Much of that growth was fuelled by acquisitions. As of the end of March, the firm owned 12,445 suites, up 8.5 per cent from a year earlier. InterRent’s balance sheet was also bolstered by rising rents, which jumped from an average of $1,321 per suite in March 2021 to $1,391 in the same properties this year.
InterRent also saw its same-property occupancy rate – which had been on a steady slide earlier in the pandemic – jump nearly five percentage points year-over-year to 96.4 per cent in March.
Former CEO Mike McGahan, who stepped down on May 1 and now holds the role of executive chair, said in a statement he is “more than pleased” with the firm’s latest financial results.
“We are basically back to pre-pandemic performance,” McGahan said. “We had a strategy at the beginning of COVID and we stuck to it. The results have proven our thesis and we anticipate they will continue to shine as we burn off the incentives that were used to hold rents.”
Still, InterRent acknowledged it’s facing a few headwinds even as its financial picture improves, due mainly to rising inflation that’s driven up the cost of utilities such as natural gas. Utilities accounted for 11.4 per cent of the REIT’s operating revenues in the first quarter, up from 10.5 per cent a year earlier.
But the company said it expects its sustained cost-cutting efforts, combined with rising rents and fuller buildings, will more than offset the increase in expenses.

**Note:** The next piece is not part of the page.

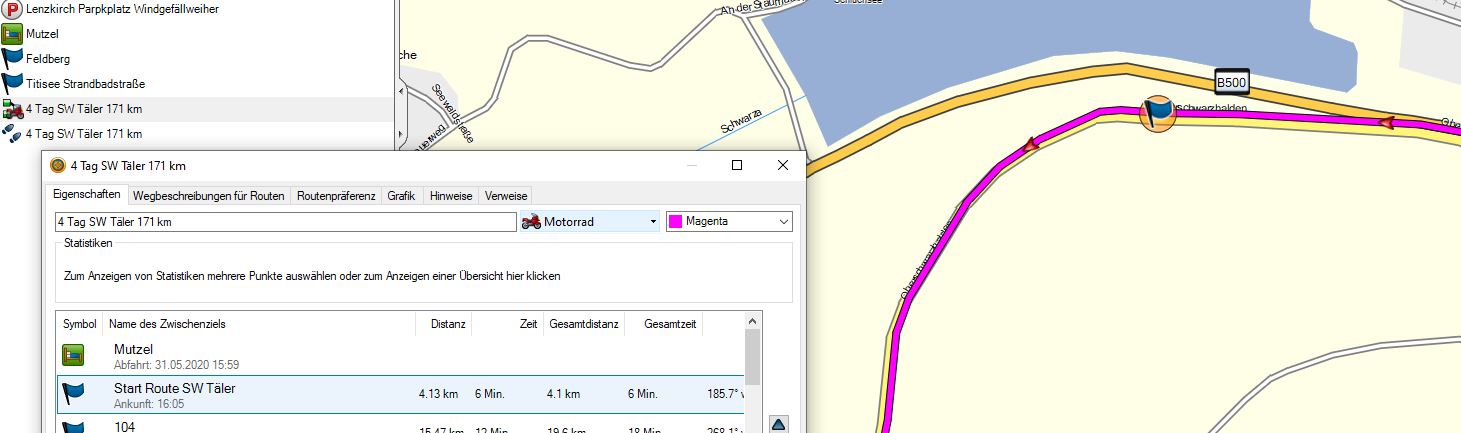Click the Feldberg blue flag icon

click(x=12, y=59)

“Management continues to expect that top line growth should outpace inflationary pressure in operating expenses in 2022 as the elevated level of rebates granted during the pandemic normalizes by the end of the year,” it said in a statement.
InterRent’s latest earnings report comes just a few days after new CEO Brad Cutsey told OBJ the firm is “tracking in the right direction.”
In an update on its activities Tuesday, the company said projects such as its conversion of a former class-C office building at 473 Albert St. into a rental complex will help increase its yields before the year is out.
The $35-million renovation, which will add 158 new suites to InterRent’s portfolio, is expected to be completed in the next few months, with the first tenants slated to start occupying the property in late summer.
The REIT’s unit price – which has fallen by nearly 30 per cent over the past six months – was up 26 cents to $12.62 in late-afternoon trading on the Toronto Stock Exchange.